- _What is required_:
Copy the records below exactly.
>>>>>
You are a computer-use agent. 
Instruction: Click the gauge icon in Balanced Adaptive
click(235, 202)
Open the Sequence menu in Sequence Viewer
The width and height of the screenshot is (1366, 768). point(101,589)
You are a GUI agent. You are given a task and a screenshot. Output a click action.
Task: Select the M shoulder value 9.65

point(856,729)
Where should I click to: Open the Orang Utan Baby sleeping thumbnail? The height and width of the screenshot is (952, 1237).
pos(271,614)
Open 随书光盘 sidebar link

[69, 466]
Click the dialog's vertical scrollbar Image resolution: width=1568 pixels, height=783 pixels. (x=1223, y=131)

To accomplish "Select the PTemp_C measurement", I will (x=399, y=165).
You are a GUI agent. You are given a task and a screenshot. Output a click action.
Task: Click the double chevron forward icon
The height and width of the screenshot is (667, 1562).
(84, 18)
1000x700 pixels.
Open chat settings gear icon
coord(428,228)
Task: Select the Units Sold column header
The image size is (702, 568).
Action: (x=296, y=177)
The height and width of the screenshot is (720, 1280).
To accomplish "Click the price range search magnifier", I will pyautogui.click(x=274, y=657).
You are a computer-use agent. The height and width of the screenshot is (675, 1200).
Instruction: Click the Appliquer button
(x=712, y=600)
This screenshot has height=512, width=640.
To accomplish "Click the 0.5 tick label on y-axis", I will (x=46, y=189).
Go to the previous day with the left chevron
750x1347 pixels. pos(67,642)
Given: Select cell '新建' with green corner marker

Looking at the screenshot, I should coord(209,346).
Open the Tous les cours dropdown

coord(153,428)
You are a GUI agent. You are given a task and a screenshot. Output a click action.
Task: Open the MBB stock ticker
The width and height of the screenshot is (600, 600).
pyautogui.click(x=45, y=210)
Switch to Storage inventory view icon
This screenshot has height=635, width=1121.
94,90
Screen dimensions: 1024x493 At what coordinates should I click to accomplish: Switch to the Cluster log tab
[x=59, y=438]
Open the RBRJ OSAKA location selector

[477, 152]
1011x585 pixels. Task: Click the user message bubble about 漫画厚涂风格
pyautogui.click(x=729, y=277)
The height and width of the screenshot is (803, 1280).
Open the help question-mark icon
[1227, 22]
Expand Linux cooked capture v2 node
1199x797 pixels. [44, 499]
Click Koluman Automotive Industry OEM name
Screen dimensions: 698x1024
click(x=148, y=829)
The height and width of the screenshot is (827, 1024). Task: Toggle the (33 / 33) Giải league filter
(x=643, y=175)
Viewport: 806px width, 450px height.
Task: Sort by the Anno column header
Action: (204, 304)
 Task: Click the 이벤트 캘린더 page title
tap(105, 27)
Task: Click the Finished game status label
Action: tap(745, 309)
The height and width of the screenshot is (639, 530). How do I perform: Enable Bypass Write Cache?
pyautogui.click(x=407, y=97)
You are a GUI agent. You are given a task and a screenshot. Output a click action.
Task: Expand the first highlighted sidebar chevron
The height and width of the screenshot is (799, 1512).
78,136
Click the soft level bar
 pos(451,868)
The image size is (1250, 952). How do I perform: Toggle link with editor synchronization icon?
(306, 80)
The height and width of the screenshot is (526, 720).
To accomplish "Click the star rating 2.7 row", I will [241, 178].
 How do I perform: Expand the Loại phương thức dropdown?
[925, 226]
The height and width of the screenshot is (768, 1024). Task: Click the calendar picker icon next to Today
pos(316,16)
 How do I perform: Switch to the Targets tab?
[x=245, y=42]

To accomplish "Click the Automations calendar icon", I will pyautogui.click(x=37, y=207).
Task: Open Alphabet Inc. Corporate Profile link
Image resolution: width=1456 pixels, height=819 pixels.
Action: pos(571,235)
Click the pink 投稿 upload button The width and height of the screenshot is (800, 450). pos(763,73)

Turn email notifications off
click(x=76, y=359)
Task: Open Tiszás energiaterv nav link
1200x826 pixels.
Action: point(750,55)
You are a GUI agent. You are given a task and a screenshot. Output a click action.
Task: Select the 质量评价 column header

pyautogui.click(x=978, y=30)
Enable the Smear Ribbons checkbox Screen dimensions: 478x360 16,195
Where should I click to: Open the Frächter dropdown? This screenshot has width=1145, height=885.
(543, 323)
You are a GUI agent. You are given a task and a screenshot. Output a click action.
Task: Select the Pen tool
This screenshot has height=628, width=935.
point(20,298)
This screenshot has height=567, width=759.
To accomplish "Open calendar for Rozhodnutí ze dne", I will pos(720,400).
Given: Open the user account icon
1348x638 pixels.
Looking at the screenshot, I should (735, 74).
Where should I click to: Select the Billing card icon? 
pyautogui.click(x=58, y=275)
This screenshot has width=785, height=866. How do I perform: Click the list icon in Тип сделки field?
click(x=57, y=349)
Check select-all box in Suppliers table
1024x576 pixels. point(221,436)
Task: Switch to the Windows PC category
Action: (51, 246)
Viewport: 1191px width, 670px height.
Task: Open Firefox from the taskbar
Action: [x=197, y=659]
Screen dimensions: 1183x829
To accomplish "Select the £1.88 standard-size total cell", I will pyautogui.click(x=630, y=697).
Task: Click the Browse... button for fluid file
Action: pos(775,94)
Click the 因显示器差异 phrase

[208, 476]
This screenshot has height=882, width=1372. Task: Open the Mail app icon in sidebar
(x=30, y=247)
<<<<<
- _Response area_:
You are a computer-use agent. 
Instruction: Click the gauge icon in Balanced Adaptive
click(235, 202)
Open the Sequence menu in Sequence Viewer
The width and height of the screenshot is (1366, 768). point(101,589)
You are a GUI agent. You are given a task and a screenshot. Output a click action.
Task: Select the M shoulder value 9.65

point(856,729)
Where should I click to: Open the Orang Utan Baby sleeping thumbnail? The height and width of the screenshot is (952, 1237).
pos(271,614)
Open 随书光盘 sidebar link

[69, 466]
Click the dialog's vertical scrollbar Image resolution: width=1568 pixels, height=783 pixels. (x=1223, y=131)

To accomplish "Select the PTemp_C measurement", I will (x=399, y=165).
You are a GUI agent. You are given a task and a screenshot. Output a click action.
Task: Click the double chevron forward icon
The height and width of the screenshot is (667, 1562).
(84, 18)
1000x700 pixels.
Open chat settings gear icon
coord(428,228)
Task: Select the Units Sold column header
The image size is (702, 568).
Action: (x=296, y=177)
The height and width of the screenshot is (720, 1280).
To accomplish "Click the price range search magnifier", I will pyautogui.click(x=274, y=657).
You are a computer-use agent. The height and width of the screenshot is (675, 1200).
Instruction: Click the Appliquer button
(x=712, y=600)
This screenshot has height=512, width=640.
To accomplish "Click the 0.5 tick label on y-axis", I will (x=46, y=189).
Go to the previous day with the left chevron
750x1347 pixels. pos(67,642)
Given: Select cell '新建' with green corner marker

Looking at the screenshot, I should coord(209,346).
Open the Tous les cours dropdown

coord(153,428)
You are a GUI agent. You are given a task and a screenshot. Output a click action.
Task: Open the MBB stock ticker
The width and height of the screenshot is (600, 600).
pyautogui.click(x=45, y=210)
Switch to Storage inventory view icon
This screenshot has height=635, width=1121.
94,90
Screen dimensions: 1024x493 At what coordinates should I click to accomplish: Switch to the Cluster log tab
[x=59, y=438]
Open the RBRJ OSAKA location selector

[477, 152]
1011x585 pixels. Task: Click the user message bubble about 漫画厚涂风格
pyautogui.click(x=729, y=277)
The height and width of the screenshot is (803, 1280).
Open the help question-mark icon
[1227, 22]
Expand Linux cooked capture v2 node
1199x797 pixels. [44, 499]
Click Koluman Automotive Industry OEM name
Screen dimensions: 698x1024
click(x=148, y=829)
The height and width of the screenshot is (827, 1024). Task: Toggle the (33 / 33) Giải league filter
(x=643, y=175)
Viewport: 806px width, 450px height.
Task: Sort by the Anno column header
Action: (204, 304)
 Task: Click the 이벤트 캘린더 page title
tap(105, 27)
Task: Click the Finished game status label
Action: tap(745, 309)
The height and width of the screenshot is (639, 530). How do I perform: Enable Bypass Write Cache?
pyautogui.click(x=407, y=97)
You are a GUI agent. You are given a task and a screenshot. Output a click action.
Task: Expand the first highlighted sidebar chevron
The height and width of the screenshot is (799, 1512).
78,136
Click the soft level bar
 pos(451,868)
The image size is (1250, 952). How do I perform: Toggle link with editor synchronization icon?
(306, 80)
The height and width of the screenshot is (526, 720).
To accomplish "Click the star rating 2.7 row", I will [241, 178].
 How do I perform: Expand the Loại phương thức dropdown?
[925, 226]
The height and width of the screenshot is (768, 1024). Task: Click the calendar picker icon next to Today
pos(316,16)
 How do I perform: Switch to the Targets tab?
[x=245, y=42]

To accomplish "Click the Automations calendar icon", I will pyautogui.click(x=37, y=207).
Task: Open Alphabet Inc. Corporate Profile link
Image resolution: width=1456 pixels, height=819 pixels.
Action: pos(571,235)
Click the pink 投稿 upload button The width and height of the screenshot is (800, 450). pos(763,73)

Turn email notifications off
click(x=76, y=359)
Task: Open Tiszás energiaterv nav link
1200x826 pixels.
Action: point(750,55)
You are a GUI agent. You are given a task and a screenshot. Output a click action.
Task: Select the 质量评价 column header

pyautogui.click(x=978, y=30)
Enable the Smear Ribbons checkbox Screen dimensions: 478x360 16,195
Where should I click to: Open the Frächter dropdown? This screenshot has width=1145, height=885.
(543, 323)
You are a GUI agent. You are given a task and a screenshot. Output a click action.
Task: Select the Pen tool
This screenshot has height=628, width=935.
point(20,298)
This screenshot has height=567, width=759.
To accomplish "Open calendar for Rozhodnutí ze dne", I will pos(720,400).
Given: Open the user account icon
1348x638 pixels.
Looking at the screenshot, I should (735, 74).
Where should I click to: Select the Billing card icon? 
pyautogui.click(x=58, y=275)
This screenshot has width=785, height=866. How do I perform: Click the list icon in Тип сделки field?
click(x=57, y=349)
Check select-all box in Suppliers table
1024x576 pixels. point(221,436)
Task: Switch to the Windows PC category
Action: (51, 246)
Viewport: 1191px width, 670px height.
Task: Open Firefox from the taskbar
Action: [x=197, y=659]
Screen dimensions: 1183x829
To accomplish "Select the £1.88 standard-size total cell", I will pyautogui.click(x=630, y=697).
Task: Click the Browse... button for fluid file
Action: pos(775,94)
Click the 因显示器差异 phrase

[208, 476]
This screenshot has height=882, width=1372. Task: Open the Mail app icon in sidebar
(x=30, y=247)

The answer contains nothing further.